Ma se i morti sono vivi, che genere di vita conducono? Vi sono molte gradazioni e varietà, ma essa è sempre più felice di quella terrena. Come dice un'Antica Scrittura: "Le anime dei giusti sono nelle mani di Dio e là nessun tormento può toccarli".
Alla vista dell'ignorante le persone sembrano morire; la loro scomparsa è considerata come una sventura ed il loro allontanarsi da noi come una completa distruzione, ma esse sono in pace.
Liberiamoci dunque da teorie antiquate: chi muore non balza improvvisamente in un cielo impossibile od in un impossibile inferno. Non esiste inferno, nel senso empio della parola, e non esiste inferno in alcun luogo ed in alcun senso, tranne quello che ogni uomo forma per sé stesso.
La morte non porta alcun mutamento all'uomo; essa non lo fa diventare ad un tratto un angelo od un santo né gli conferisce immediatamente la sapienza dei secoli: il giorno dopo la sua morte egli è precisamente lo stesso uomo dei giorno prima, con gli stessi sentimenti, le stesse disposizioni, lo stesso sviluppo intellettuale. La sola differenza è che egli ha perduto il corpo fisico.
E ciò cosa significa?
Significa liberazione da ogni possibilità di dolore o di stanchezza; liberazione da ogni faticoso dovere, libertà completa, forse per la prima volta nella sua vita, di fare precisamente quello che vuole.
Nella vita fisica è legato ed impacciato, a meno che non appartenga a quella piccola minoranza che vive di rendita, e si trova sempre nella necessità di lavorare per guadagnare il denaro necessario per procurarsi il cibo, il vestiario e la casa per sé e per coloro che dipendono da lui. In ben pochi casi, forse quelli dell'artista o del letterato, il lavoro è una gioia, ma la maggior parte degli uomini è costretta ad un lavoro che non farebbe se non fosse spinta dalla necessità.
Nel mondo spirituale non occorre denaro, non occorrono né cibo né vestiti né riparo; il suo splendore e le sue bellezze sono a disposizione di quanti vi dimorano, senza bisogno di comprarli.
Nella materia rarefatta dei corpo spirituale ci si può aggirare liberamente ovunque ed a piacere: chi ama le bellezze delle foreste, dei mare, dei cielo, può a suo piacimento visitare i più pittoreschi paesi della Terra.
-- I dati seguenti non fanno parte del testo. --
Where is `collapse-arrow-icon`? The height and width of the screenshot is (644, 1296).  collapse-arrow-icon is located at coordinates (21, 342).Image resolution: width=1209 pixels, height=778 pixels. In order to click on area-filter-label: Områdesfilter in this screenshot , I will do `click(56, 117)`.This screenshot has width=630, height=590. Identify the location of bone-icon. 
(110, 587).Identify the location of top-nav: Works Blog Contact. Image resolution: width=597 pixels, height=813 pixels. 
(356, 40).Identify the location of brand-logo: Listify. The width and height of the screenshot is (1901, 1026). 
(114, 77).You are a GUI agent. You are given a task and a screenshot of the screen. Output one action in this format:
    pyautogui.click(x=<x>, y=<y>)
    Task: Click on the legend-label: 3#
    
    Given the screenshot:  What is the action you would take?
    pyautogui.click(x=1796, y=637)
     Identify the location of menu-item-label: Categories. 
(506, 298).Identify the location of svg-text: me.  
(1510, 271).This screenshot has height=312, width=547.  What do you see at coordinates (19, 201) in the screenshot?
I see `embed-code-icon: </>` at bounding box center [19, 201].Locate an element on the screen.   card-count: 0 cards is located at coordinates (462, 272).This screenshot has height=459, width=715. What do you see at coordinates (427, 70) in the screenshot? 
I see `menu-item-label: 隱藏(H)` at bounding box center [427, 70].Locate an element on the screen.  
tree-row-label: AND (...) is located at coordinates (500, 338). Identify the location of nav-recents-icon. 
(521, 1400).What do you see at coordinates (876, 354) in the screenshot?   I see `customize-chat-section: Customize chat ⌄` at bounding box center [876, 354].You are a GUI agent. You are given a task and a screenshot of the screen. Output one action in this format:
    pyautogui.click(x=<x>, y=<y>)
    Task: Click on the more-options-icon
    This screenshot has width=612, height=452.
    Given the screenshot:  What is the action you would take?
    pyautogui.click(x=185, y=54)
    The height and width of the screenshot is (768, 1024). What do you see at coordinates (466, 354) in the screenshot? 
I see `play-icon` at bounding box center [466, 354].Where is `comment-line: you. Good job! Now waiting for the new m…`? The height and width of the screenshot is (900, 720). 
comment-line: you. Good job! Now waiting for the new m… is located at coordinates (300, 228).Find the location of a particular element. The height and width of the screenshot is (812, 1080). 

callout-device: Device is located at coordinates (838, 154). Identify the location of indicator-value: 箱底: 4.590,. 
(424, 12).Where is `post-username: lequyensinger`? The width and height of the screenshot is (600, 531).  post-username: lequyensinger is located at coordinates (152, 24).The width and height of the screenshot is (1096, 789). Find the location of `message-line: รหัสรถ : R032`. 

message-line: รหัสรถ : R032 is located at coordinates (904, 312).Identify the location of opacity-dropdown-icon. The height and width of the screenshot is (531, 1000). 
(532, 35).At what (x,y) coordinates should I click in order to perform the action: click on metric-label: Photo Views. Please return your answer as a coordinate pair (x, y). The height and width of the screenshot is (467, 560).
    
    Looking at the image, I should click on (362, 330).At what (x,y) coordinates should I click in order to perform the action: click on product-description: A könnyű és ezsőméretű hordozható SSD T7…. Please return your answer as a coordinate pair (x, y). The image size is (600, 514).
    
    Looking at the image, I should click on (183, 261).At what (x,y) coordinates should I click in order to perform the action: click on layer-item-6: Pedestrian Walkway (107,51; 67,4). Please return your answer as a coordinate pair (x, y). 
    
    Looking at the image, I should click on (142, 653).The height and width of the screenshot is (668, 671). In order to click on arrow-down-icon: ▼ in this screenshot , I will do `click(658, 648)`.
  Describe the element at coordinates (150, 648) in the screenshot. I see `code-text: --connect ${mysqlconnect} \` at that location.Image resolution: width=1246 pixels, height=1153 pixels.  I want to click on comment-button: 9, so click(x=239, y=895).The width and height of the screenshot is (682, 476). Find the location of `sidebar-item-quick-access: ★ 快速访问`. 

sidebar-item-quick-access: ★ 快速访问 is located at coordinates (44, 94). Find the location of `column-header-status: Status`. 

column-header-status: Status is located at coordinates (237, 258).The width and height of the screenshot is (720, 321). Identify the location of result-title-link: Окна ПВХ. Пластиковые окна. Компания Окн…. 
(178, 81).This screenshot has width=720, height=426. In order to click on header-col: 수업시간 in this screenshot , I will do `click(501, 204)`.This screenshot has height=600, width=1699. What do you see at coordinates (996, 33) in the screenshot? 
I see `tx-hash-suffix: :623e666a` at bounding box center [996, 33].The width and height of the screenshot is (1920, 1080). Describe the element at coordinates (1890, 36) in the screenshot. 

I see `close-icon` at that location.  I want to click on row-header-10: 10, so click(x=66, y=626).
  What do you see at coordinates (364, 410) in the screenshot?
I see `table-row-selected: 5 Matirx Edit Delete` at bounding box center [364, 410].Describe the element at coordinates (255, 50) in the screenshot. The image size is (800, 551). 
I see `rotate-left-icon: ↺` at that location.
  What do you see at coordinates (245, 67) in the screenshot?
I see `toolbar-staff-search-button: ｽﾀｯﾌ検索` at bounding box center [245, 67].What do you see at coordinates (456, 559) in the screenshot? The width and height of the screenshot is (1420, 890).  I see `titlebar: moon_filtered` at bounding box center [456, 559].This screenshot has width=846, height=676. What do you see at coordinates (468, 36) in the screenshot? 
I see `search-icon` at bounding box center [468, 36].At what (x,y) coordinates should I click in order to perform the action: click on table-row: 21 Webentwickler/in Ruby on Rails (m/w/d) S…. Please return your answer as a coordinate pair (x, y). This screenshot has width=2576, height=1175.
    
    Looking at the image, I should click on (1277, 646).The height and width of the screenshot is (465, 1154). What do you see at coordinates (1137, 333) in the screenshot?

Chi ama l'arte può trascorrere il suo tempo nella contemplazione dei capolavori dei più grandi uomini. Chi è amante della musica può assistere alle esecuzioni dei più celebri artisti e delle migliori orchestre dei mondo. Ciascuno può dedicarsi interamente alla soddisfazione dei suoi gusti purché il godimento che desidera sia fra quelli dell'intelletto o dei sentimenti superiori e non abbia bisogno dei corpo fisico per essere appagato.
È quindi evidente che ogni persona rispettabile e ragionevole è infinitamente più felice dopo la morte che non prima, avendo la possibilità non solo di procurarsi i piaceri che desidera, ma anche di fare progressi nelle cose che più lo interessano.
Vi sono infelici nel mondo dell'oltretomba? Sì, vi sono. Poiché quella vita è il seguito inevitabile di questa, ed ogni persona è la stessa di ciò che era prima di abbandonare il proprio corpo fisico e morire, e se i piaceri che essa amava nel mondo materiale erano bassi e grossolani, si troverà nell'altro mondo nell'impossibilità di soddisfare i suoi desideri: il beone soffrirà una sete inestinguibile, non avendo più un corpo con il quale calmarla; il goloso sarà tormentato dalla privazione dei piaceri della tavola; l'avaro non troverà più denaro da accumulare.
Chi si sarà abbandonato in vita a basse passioni le troverà nell'altro mondo come roditrici implacabili: l'uomo sensuale palpiterà ancora di brame che non potrà soddisfare; il geloso sarà lacerato dalla gelosia, ed inoltre non potrà più intromettersi nelle azioni che vorrebbe impedire.
Tutti questi tipi di persone soffrono senza dubbio nell'aldilà, ma soltanto coloro le cui passioni sono state grossolane e fisiche per natura. In ogni caso anche allora essi sono padroni dei loro destino: non devono far altro che vincere le loro basse inclinazioni e subito sono liberati dalle sofferenze che esse procurano loro.
In breve, non esiste ciò che normalmente si chiama punizione, ma solo il risultato naturale di cause messe in moto. Basta togliere la causa per farne cessare l'effetto, non sempre immediatamente, ma non appena si sia esaurita l'energia della causa ecco che anche l'effetto svanisce.